In “All the Diamonds,” one of his most beloved songs among long-time fans, Cockburn sees Christ coming toward us, ship-bound and shining, “like a pearl in a sea of liquid jade”; and again, “like a crystal swan in a sky of suns.” In “Look How Far the Light Came,” Cockburn invites us to see the dance of divine light in “glasses of wine on a crate” set before two friends, where persons and the earthly elements “seem to glow from within.”
Across many decades and dozens of albums, I have followed Cockburn’s music not because his artistic genius points back to himself but because his music somehow mediates an image of the world ordered by faith, a living bridge to a world redeemed in Christ. Indeed Cockburn’s sense of Christ himself as a “pulsating bridge from me to God” evokes the darkly liminal spaces of a perilous journey in open-eyed faith, those spaces between Jerusalem and Emmaus where we feel our hearts “burning within us” (Luke 24:32) even while we cannot yet imagine the promised destination.
By contrast to so many self-styled (and slickly marketed) “Christian artists,” whose music seems to conflate faith with triumphal certitude and whose image of Christ appears frozen in flood-lit, transfigured glory, Cockburn dares to seek after him in the gray shadowlands between life and death, despair and hope, defeat and glory. Christ remains a “rumour,” stirring in all things, “like Gold but better.” The dark light of faith between Good Friday and Easter Sunday remains a suggestive half-light, never cleanly resolved.

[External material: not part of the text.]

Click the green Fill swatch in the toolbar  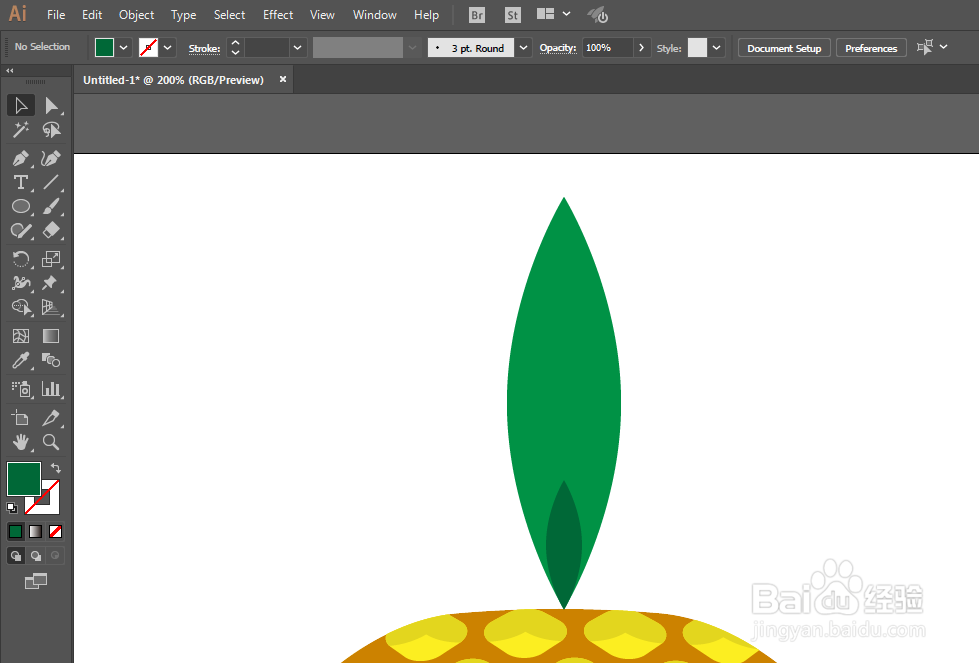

Nowhere is this tensive dynamic better realized than in Cockburn’s devastating recording of 1984, “If I had a Rocket Launcher,” a song written after he had spent several days visiting Guatemalan refugee camps in the border region of Chiapas, Mexico. Set darkly over a hypnotic guitar riff, the song paints a scene of descending dread as a helicopter gunship approaches the refugee camp, “second time today,” while “everybody scatters and hopes it goes away.” In his notebooks from the camps, alongside the names and stories of the survivors, Cockburn had scribbled: “I understand now why people want to kill.” Cockburn is that rare artist today whose work blends with disarming force both the mystical and prophetic strands of the Christian tradition.
Cockburn’s long-awaited autobiography, Rumours of Glory, has just been released, and I’m having a hard time putting it down. I’ll save my thoughts about the book for a future post. For now, I’ll leave you with “Gavin’s Woodpile,” a darkly beautiful lament for a world increasingly bereft of solitude, bled dry of humanity, and colonized by greed, where Cockburn finds hope shimmering, if momentarily, while chopping wood outside a friend’s cabin under a red-blood sunset Eucharist:
A mist rises as the sun goes down
And the light that’s left forms a kind of crown
The earth is bread, the sun is wine
It’s a sign of a hope that’s ours for all time.